Start of Given entries

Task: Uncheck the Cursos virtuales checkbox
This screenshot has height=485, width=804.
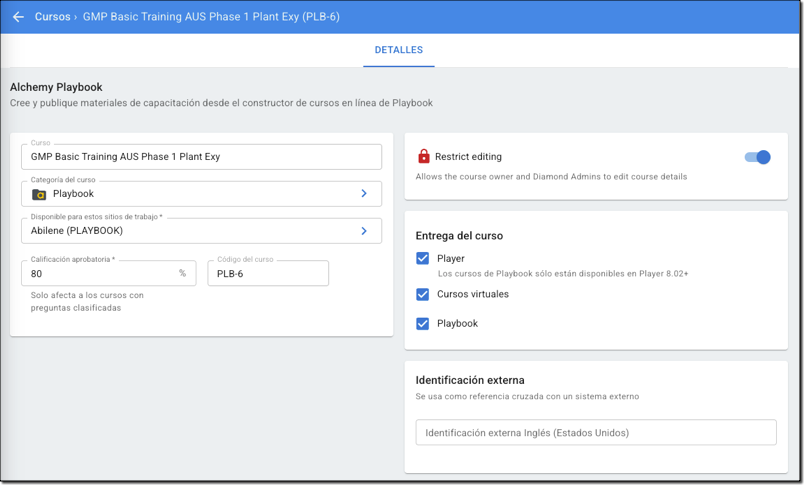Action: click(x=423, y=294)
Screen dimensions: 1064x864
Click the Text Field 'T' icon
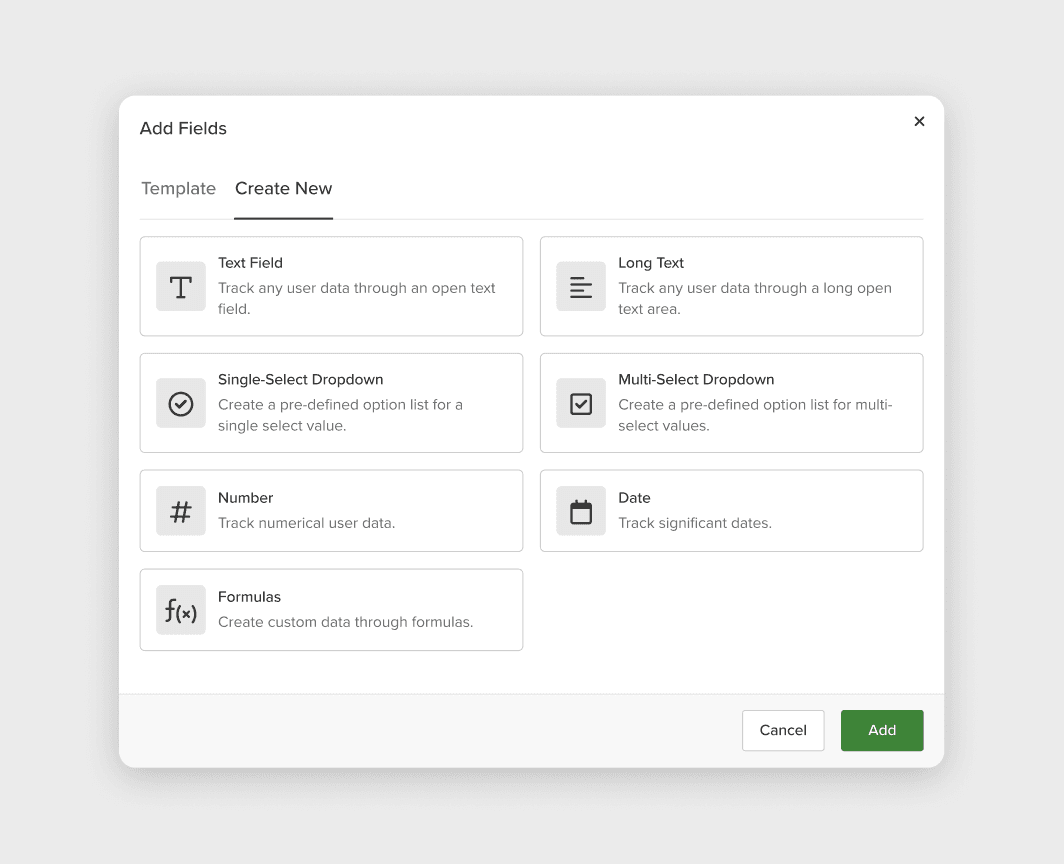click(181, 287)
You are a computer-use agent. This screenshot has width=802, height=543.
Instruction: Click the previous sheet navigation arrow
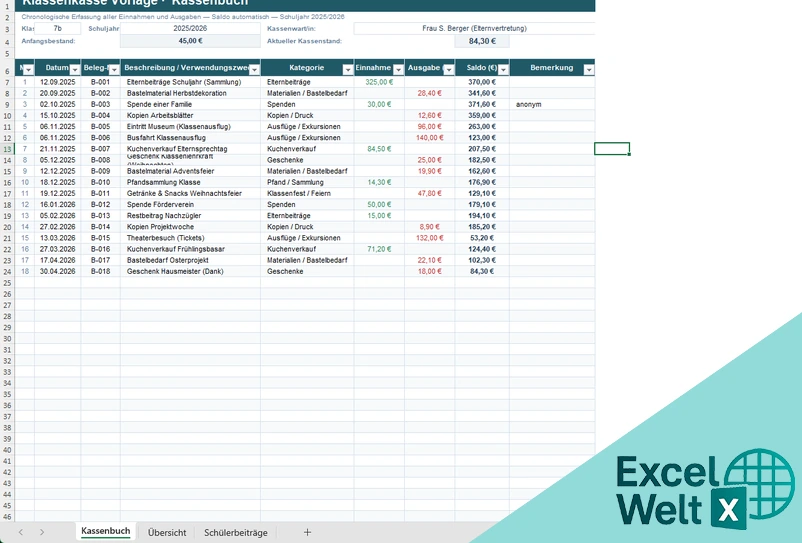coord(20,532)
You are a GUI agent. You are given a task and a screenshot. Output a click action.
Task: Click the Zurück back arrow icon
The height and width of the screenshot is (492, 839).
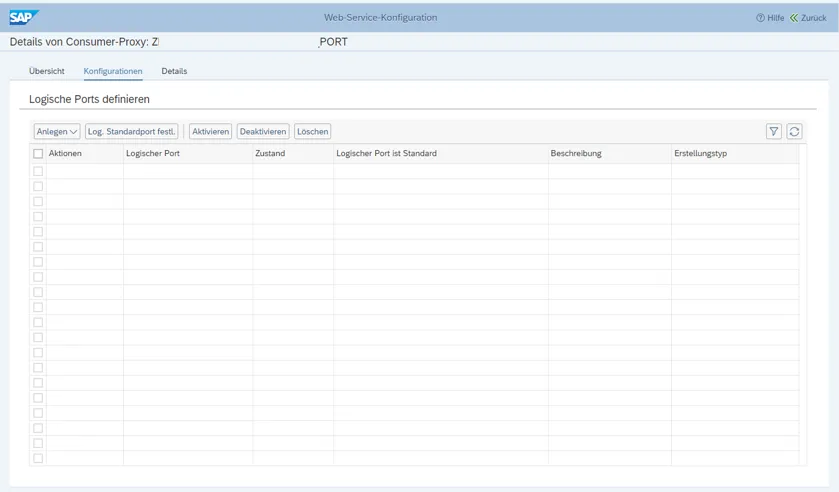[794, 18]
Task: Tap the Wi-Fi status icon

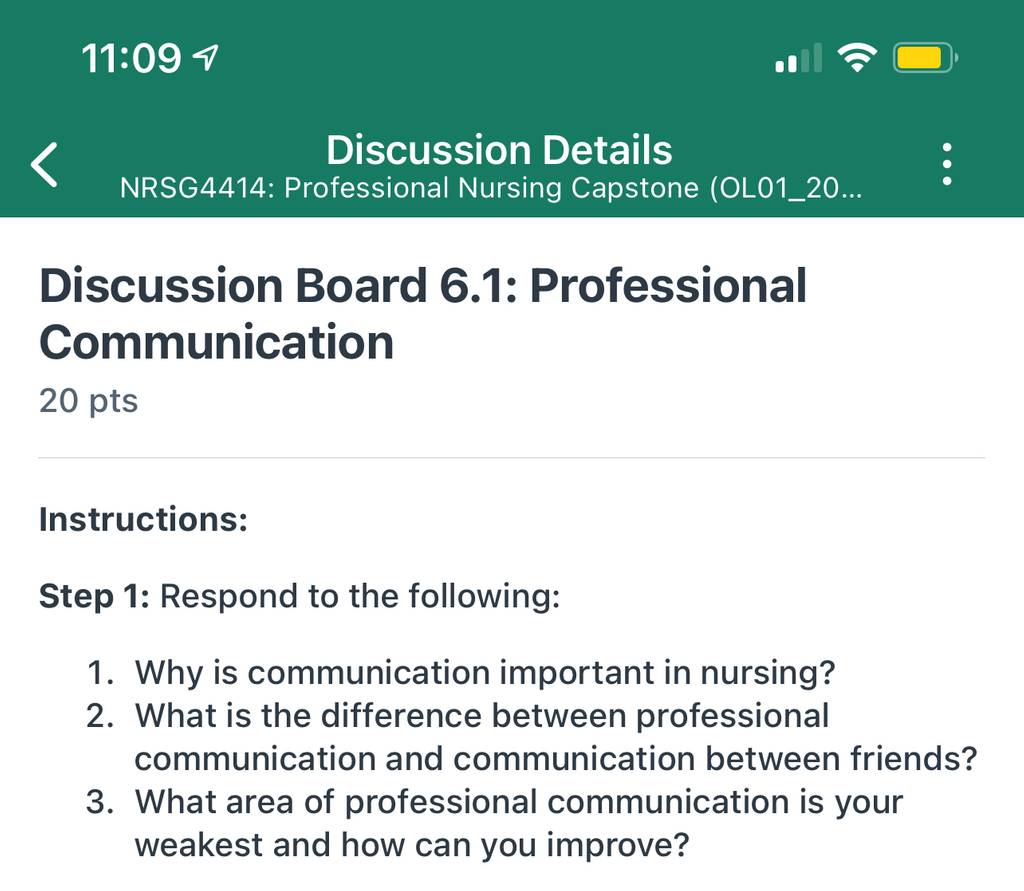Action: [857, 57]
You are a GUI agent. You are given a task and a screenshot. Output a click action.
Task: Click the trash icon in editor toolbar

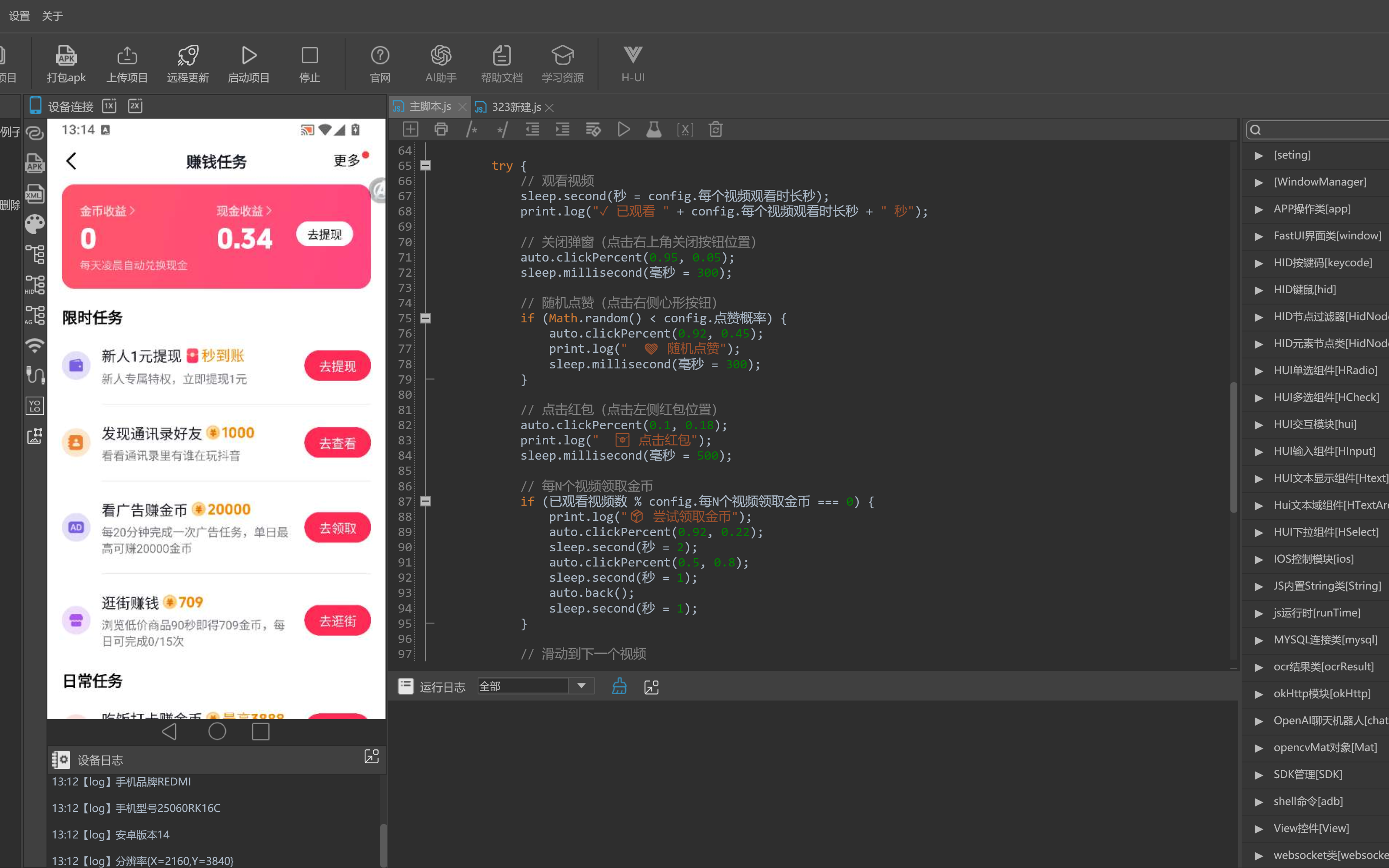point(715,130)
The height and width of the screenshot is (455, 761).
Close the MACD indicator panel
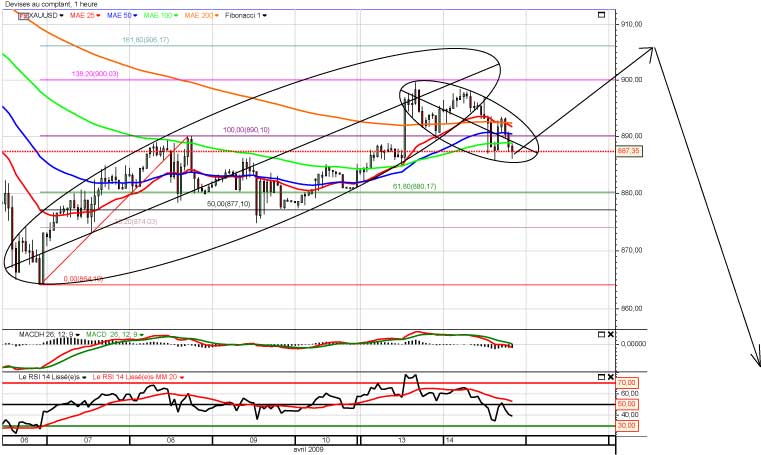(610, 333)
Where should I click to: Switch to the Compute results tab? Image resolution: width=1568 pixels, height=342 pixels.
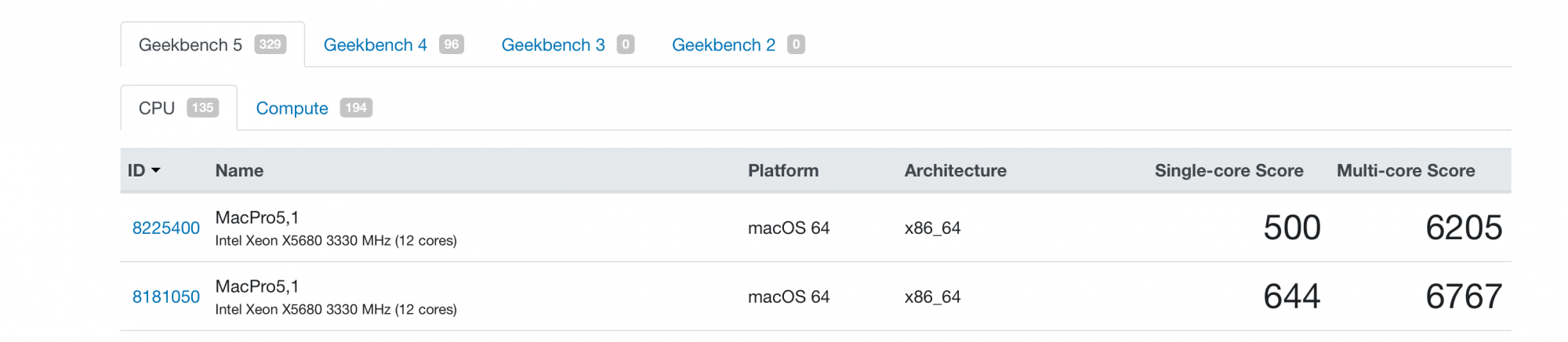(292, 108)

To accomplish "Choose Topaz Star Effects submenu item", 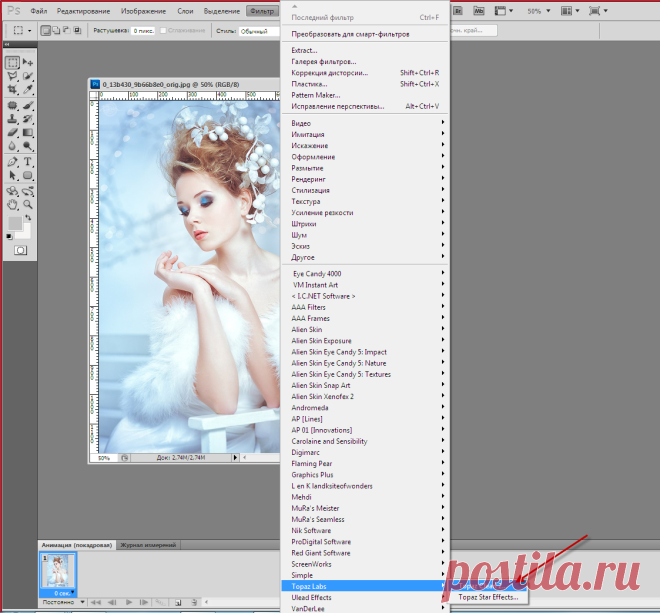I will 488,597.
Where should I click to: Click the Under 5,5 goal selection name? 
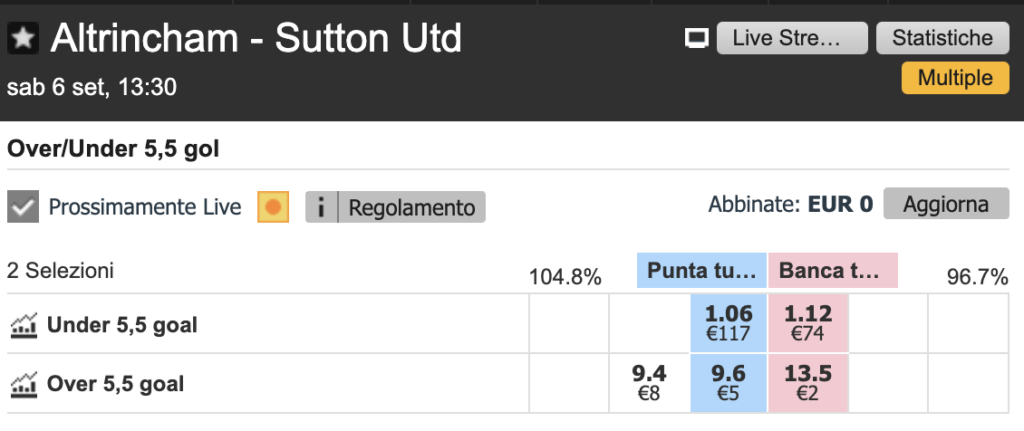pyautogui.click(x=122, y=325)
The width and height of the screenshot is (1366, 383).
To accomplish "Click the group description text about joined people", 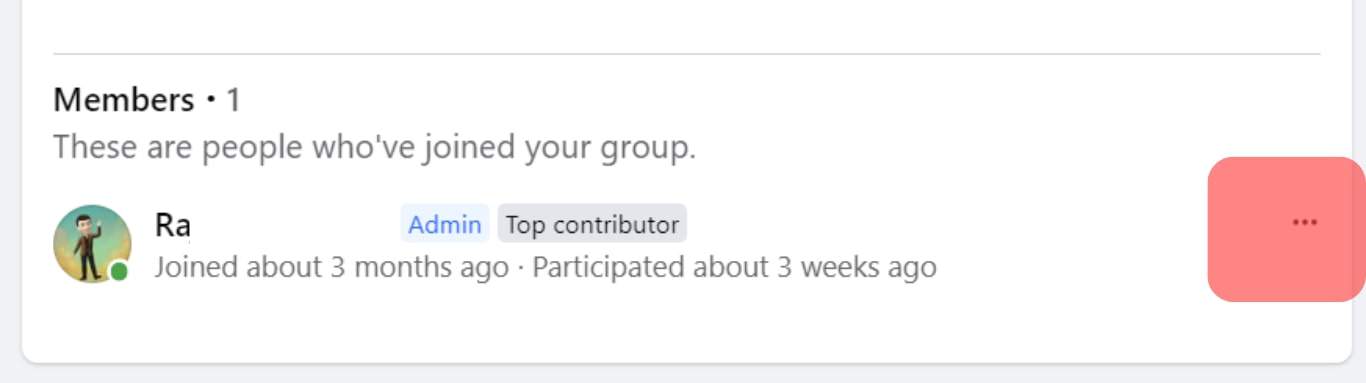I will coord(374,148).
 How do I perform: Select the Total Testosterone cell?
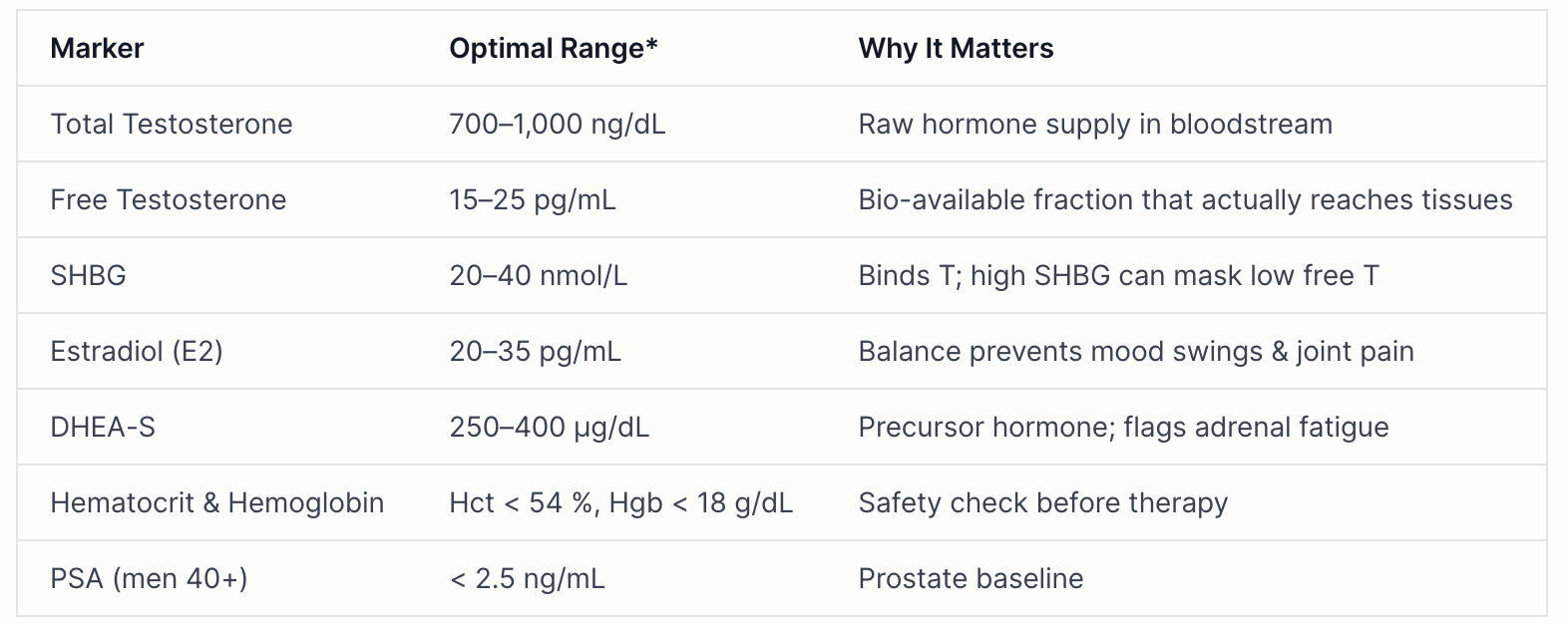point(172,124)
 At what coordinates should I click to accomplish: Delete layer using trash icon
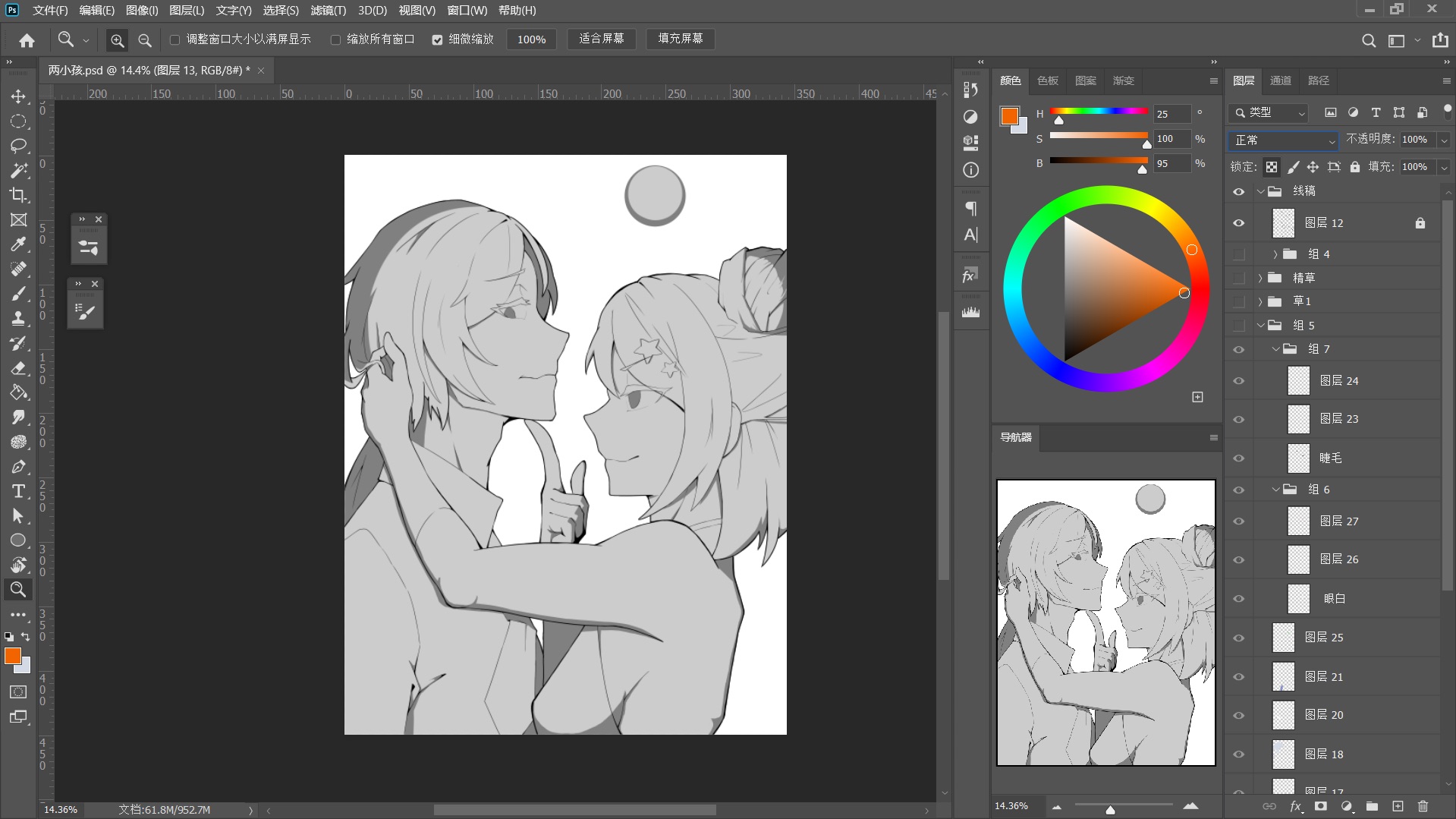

End of Given entries

- _Required action_:
Write out exactly and only the lines that run from the start of the data above through the line containing "Task: Click the Zurück back arrow icon", leaving the pictures out.

- _Task answer_:
Task: Uncheck the Cursos virtuales checkbox
This screenshot has height=485, width=804.
Action: click(x=423, y=294)
Screen dimensions: 1064x864
Click the Text Field 'T' icon
click(181, 287)
You are a computer-use agent. This screenshot has width=802, height=543.
Instruction: Click the previous sheet navigation arrow
coord(20,532)
You are a GUI agent. You are given a task and a screenshot. Output a click action.
Task: Click the Zurück back arrow icon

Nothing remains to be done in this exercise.